This 6.1 mile out-and-back travels over one ridge of the front range of the San Gabriel Mountains to get to Mount Lowe, part of old, sprawling land of the nearby Echo Mountain Resort. Mount Lowe was planned as the site of a grand alpine tavern and aerial tramway for the resort, but geography and money woes kept it from being fully developed – although there are still remnants of the resort on the summit, including some viewing tubes that can help identify nearby peaks. This trail’s multiple ascents and descents in both directions make it a decent workout trail but the mostly moderate grade, history, and views make it an attractive option for just about anyone. And if you’re feeling extra feisty, there are plenty of nearby peaks to add to the journey!
The collection of mountains near San Gabriel Peak is one of my favorites in the San Gabriels – it’s close enough to the city to accomplish as a day-hike, approachable enough for moderately experienced hikers to enjoy, and far enough away from the crowds of nearby Mount Wilson and Echo Mountain to almost guarantee long stretches of hiking solitude. There’s turn-of-the-century history, Cold War history, and several nearby peaks to add to the hike should you feel some extra energy on the return trip.
The trailhead for the Bill Reilly Trail begins at a small turn-off off the Mount Wilson-Red Box Road (called Mount Disappointment Road on Google Maps). Park your car just off Mount Disappointment Road or off the Mount Wilson Road if there isn’t any room. Be sure to display your Adventure Pass.
The Trail begins on a slightly-eroded hillside and makes a steep, switchbacking ascent up some loose talus. There are a few very small patches of poison oak near this part of the trail, so just keep your eyes open for it.
At the 1.1 mile mark, the trail ends and joins Mount Disappointment Road (Forest Road 12W24) and continues south until about the 1.3 mile mark.
The mountain’s unusual name has an interesting history – when the San Gabriels were first being mapped by the USGS in 1894, surveyors viewing the ridge from the San Fernando Valley believed Disappointment to be the highest peak in the region. When they actually reached the peak, however, they found it to be 167 feet shorter than San Gabriel Peak, so they named it Mount Disappointment.
Even with the fire damage, the views are still very nice and it’s a fun trail to hike on as it drops just under 400 feet in 0.6 miles.
At about the 2 mile mark, the trail meets up with the Mount Lowe Motorway.

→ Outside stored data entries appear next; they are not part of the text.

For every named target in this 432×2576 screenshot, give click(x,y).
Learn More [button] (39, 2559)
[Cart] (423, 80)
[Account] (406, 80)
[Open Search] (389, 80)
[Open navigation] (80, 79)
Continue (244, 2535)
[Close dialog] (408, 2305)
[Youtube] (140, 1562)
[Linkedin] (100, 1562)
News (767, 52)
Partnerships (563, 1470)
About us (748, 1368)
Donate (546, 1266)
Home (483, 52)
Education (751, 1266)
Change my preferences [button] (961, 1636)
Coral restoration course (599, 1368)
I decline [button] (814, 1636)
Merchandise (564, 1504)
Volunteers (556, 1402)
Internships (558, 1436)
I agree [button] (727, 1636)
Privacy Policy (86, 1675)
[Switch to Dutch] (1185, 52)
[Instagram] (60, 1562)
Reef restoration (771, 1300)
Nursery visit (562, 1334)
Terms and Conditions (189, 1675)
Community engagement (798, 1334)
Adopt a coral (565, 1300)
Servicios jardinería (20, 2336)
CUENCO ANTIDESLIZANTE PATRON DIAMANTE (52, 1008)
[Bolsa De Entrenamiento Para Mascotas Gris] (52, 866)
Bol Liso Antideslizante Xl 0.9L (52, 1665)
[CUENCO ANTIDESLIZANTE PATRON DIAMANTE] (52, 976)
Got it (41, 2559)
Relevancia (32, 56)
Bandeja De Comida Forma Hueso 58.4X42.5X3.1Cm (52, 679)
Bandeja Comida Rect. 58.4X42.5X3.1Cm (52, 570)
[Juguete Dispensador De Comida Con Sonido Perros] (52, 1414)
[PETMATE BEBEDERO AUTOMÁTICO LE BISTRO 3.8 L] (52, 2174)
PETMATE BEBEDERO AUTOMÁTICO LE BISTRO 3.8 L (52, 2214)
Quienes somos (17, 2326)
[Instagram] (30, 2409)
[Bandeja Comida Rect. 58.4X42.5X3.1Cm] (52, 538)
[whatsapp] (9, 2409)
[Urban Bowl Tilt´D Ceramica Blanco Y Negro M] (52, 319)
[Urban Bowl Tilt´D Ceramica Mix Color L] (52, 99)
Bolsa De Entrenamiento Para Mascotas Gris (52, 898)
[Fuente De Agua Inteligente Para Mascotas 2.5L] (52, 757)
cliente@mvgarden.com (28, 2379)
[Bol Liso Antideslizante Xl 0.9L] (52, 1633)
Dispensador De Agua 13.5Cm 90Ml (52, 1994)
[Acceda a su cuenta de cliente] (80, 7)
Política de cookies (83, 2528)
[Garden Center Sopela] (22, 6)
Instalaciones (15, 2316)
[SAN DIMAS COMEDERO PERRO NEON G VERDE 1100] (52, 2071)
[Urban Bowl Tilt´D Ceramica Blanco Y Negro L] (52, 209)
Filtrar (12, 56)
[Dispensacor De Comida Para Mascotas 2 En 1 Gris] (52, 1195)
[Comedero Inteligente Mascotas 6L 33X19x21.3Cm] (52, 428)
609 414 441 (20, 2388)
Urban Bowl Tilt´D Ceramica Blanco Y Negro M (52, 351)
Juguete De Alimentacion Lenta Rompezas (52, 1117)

Cross the dirt road and look for a smaller single-track trail that rises parallel to the Motorway, marked by an old metal sign.
For now, though, continue on the established trail as it starts to climb up the slope of Mount Lowe.
At about the 2.8 mile mark, the trail splits at a three-way junction. There’s a metal sign that will point you in the direction of Mount Lowe or, if you went back the way you came, to Mount Wilson. There are some good views of the latter mountain from this vantage point – so soak them in, then keep climbing upward.
Look for a trail junction near the 2.9 mile mark, and make a sharp left for a short final ascent up to the summit of Mount Lowe.
In his original plans for the San Gabriels, Professor Lowe planned to extend the Mount Lowe Railway from nearby Echo Mountain all the way to the summit of this peak, where he planned to build another large hotel and an aerial tramway to San Gabriel Peak … where he also planned to build an observatory and research institute (can’t say the guy wasn’t ambitious!). Unfortunately, he was plagued by money woes and the railway only made it to the Alpine Tavern, about 1100 feet below and 2 and a half miles away.
From the Tavern (now gone), visitors could hike or take a horseback ride up to Mount Lowe, where a large flag flew and viewing tubes allowed people to easily spot and identify other local peaks. When the railroad closed in 1937, they left the tubes, flagpole, and a hitching post for horses on the summit – which are all still there today.
The views from the summit are still awe-inspiring, especially on clear winter days or after a rain. But even through some summer haze, I love coming up here to gaze at the Great Sprawl of Los Angeles – its millions each chasing their own dreams just like Professor Lowe did more than a hundred years ago.